Manufacturing and development

• Proprietary manufacturing process for (Z)-endoxifen with defined processes for API and drug product and manufacturing redundancies with qualified suppliers.

Legal and contingencies

• Ongoing litigation related to Intas Pharmaceuticals and patents: PGR and IPR petitions filed in 2025; institution decisions granted in 2025; responses filed in January 2026; final decisions expected by November 2026.
• Other litigation and claims typical for a biotech company; management believes none have a material standalone or aggregate financial impact at present.

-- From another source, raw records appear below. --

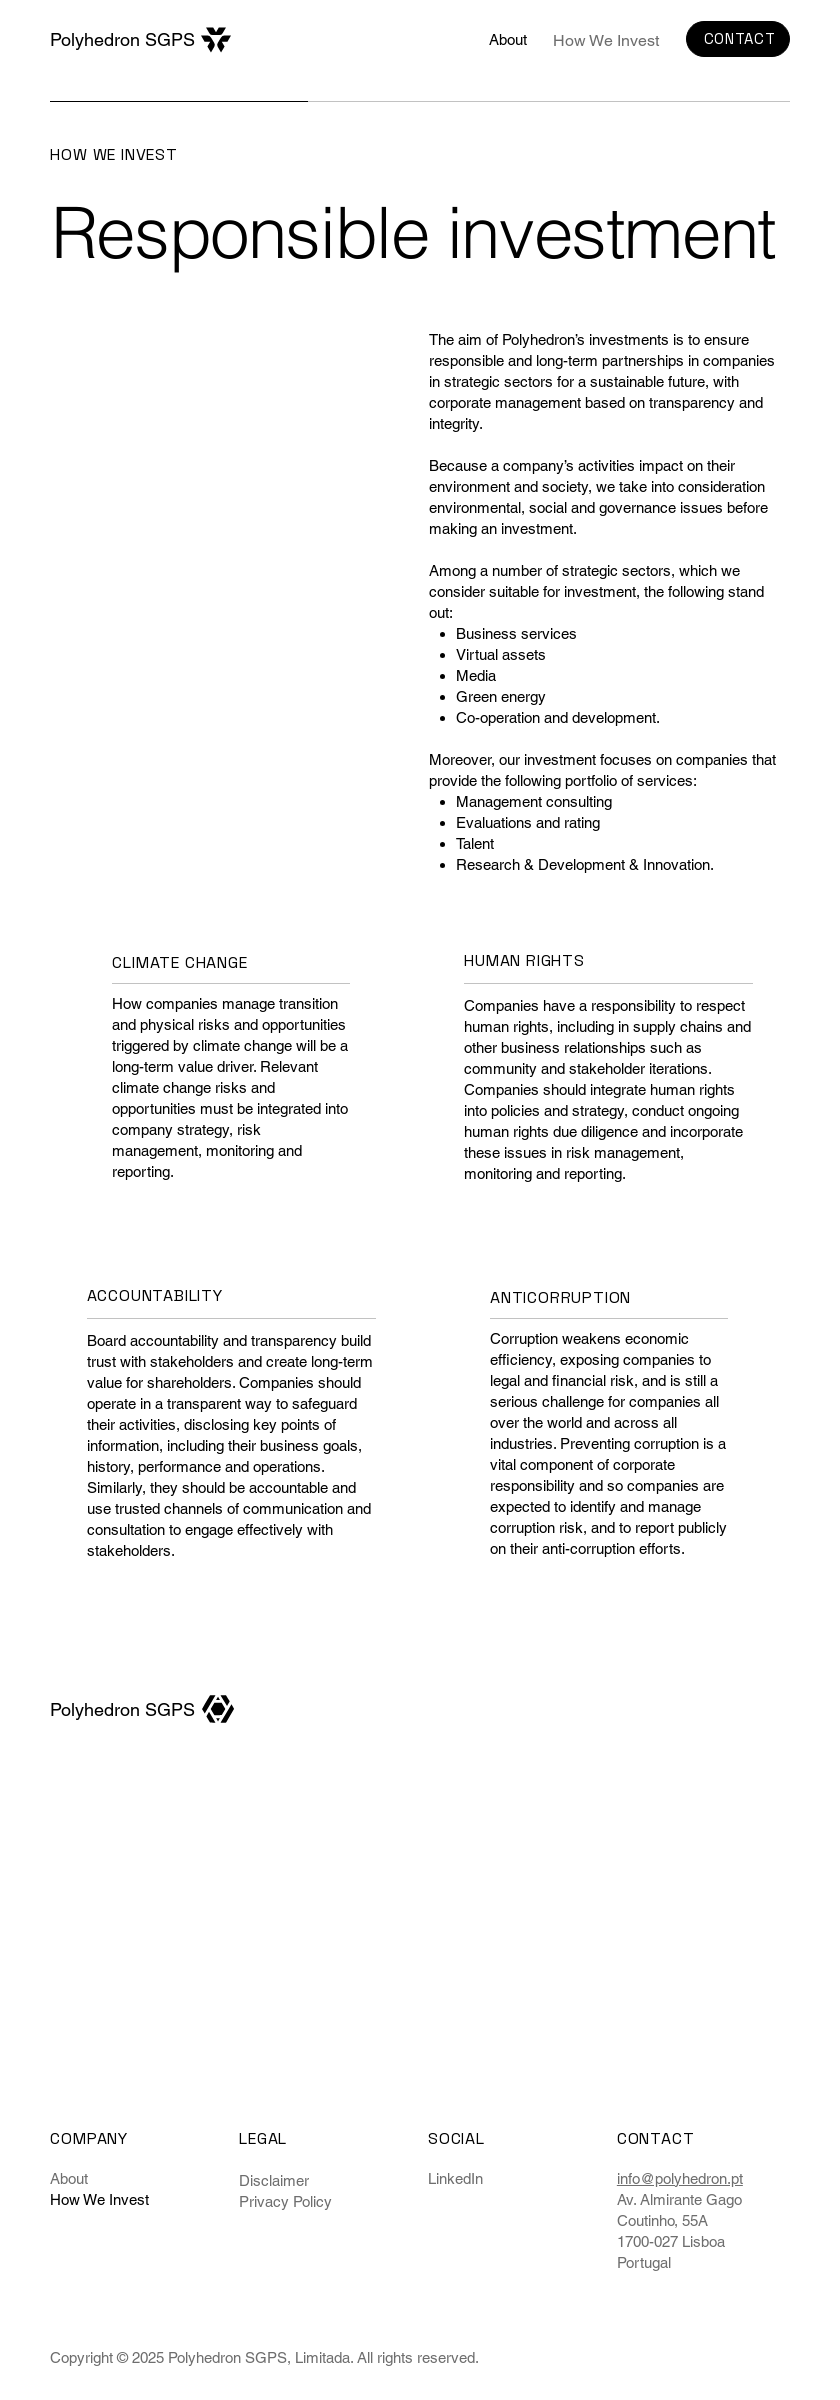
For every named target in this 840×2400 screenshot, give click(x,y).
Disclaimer (274, 2180)
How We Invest (99, 2199)
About (69, 2178)
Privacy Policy (285, 2201)
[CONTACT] (738, 40)
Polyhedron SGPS (122, 39)
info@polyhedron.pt (680, 2178)
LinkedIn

Off-balance sheet items and commitments

• Non-cancellable clinical trial contracts with estimated non-cancellable commitments of about $7.0 million as of December 31, 2025.
• Australian R&D tax rebate liability: $1.1 million in 2025 and $1.5 million in 2024 recognized in other current liabilities.

Governance and reporting

• Chief Executive Officer and Chief Medical Officer: Steven C. Quay.
• Chief Financial Officer: Mark J. Daniel.
• The company operates a single reporting segment with the chief operating decision maker at the corporate level.

Summary

Atossa Therapeutics is a clinical-stage biotechnology company focused on (Z)-endoxifen for breast cancer risk reduction, neoadjuvant treatment settings, and several rare pediatric indications. The company reports active Phase 2 programs, patent protection through at least 2038, ongoing regulatory interactions for rare disease designations, and a finite cash runway with plans to raise additional capital to support development and potential regulatory milestones.